Never Land becomes a giant island floating in the sky, which children explore in rich detail, flying up its roots, over the rainbow and into a vast, sumptuous fairyland. While other cinematic incarnations are curiously under-populated, this Never Land teams with exotic birds, strange flowers and magical animals, including reoccurring character Rascal the racoon. We race through the rescue of Princess Tiger Lily (who like Wendy, rallies the boys whenever things look bad, and as in Hogan’s film becomes John’s love interest), Wendy’s encounter with the lovely mermaids who are dangerously ga-ga over Peter (a scene that strikes a better balance between enchanting, erotic and scary than previous versions), and Tinkerbell’s betrayal and redemption. She doesn’t drink poison, but risks her life to defuse a lethal death-trap, while the “I do believe in fairies” sequence is reworked into an apocalypse-averting climax worthy of Akira (1988). No surprise, since character designer/animation director Takashi Nakamura worked on that same movie.

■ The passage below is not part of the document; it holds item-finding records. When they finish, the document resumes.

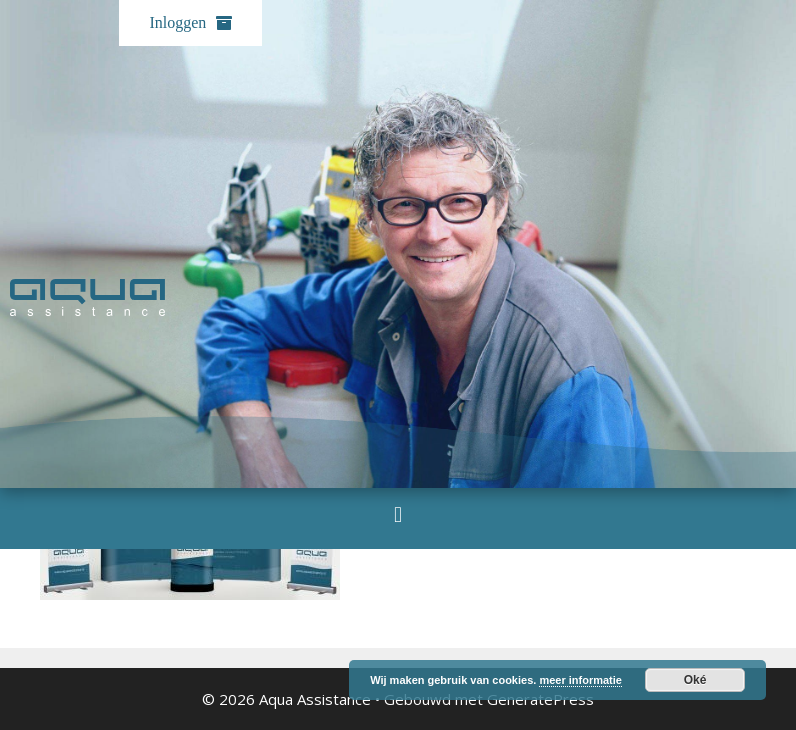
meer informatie (580, 680)
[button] (397, 514)
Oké (695, 680)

After the thrilling final battle with the pirates in a subterranean lost city, which sees Wendy dangled from the arm of a giant robot over a vast chasm, Peter finally takes care of Hook (who, in an intriguing quirk, is haunted by the death of his mother, whom he may have killed). Hereafter, things get delightfully trippy and weird. Never Land suddenly starts to wither and die and the heroes encounter the outlandish Rain Giant and Memory Bird, who lives in a rainforest atop the giant’s head and prophesises doom.
To restore Tinkerbell’s soul, Peter, Wendy and the Lost Boys journey to the Castle of Darkness where mystical stones, space-age hovercraft and speeder bikes that deliberately evoke Return of the Jedi (1983) and a mysterious young princess on the run from the sinister Black Cloak Group, turn this into an Edwardian science fiction-occult-conspiracy thriller for kids. Needless to say, this strays from J.M. Barrie’s original story, but stays true to his themes and wraps things up on a suitably poignant note.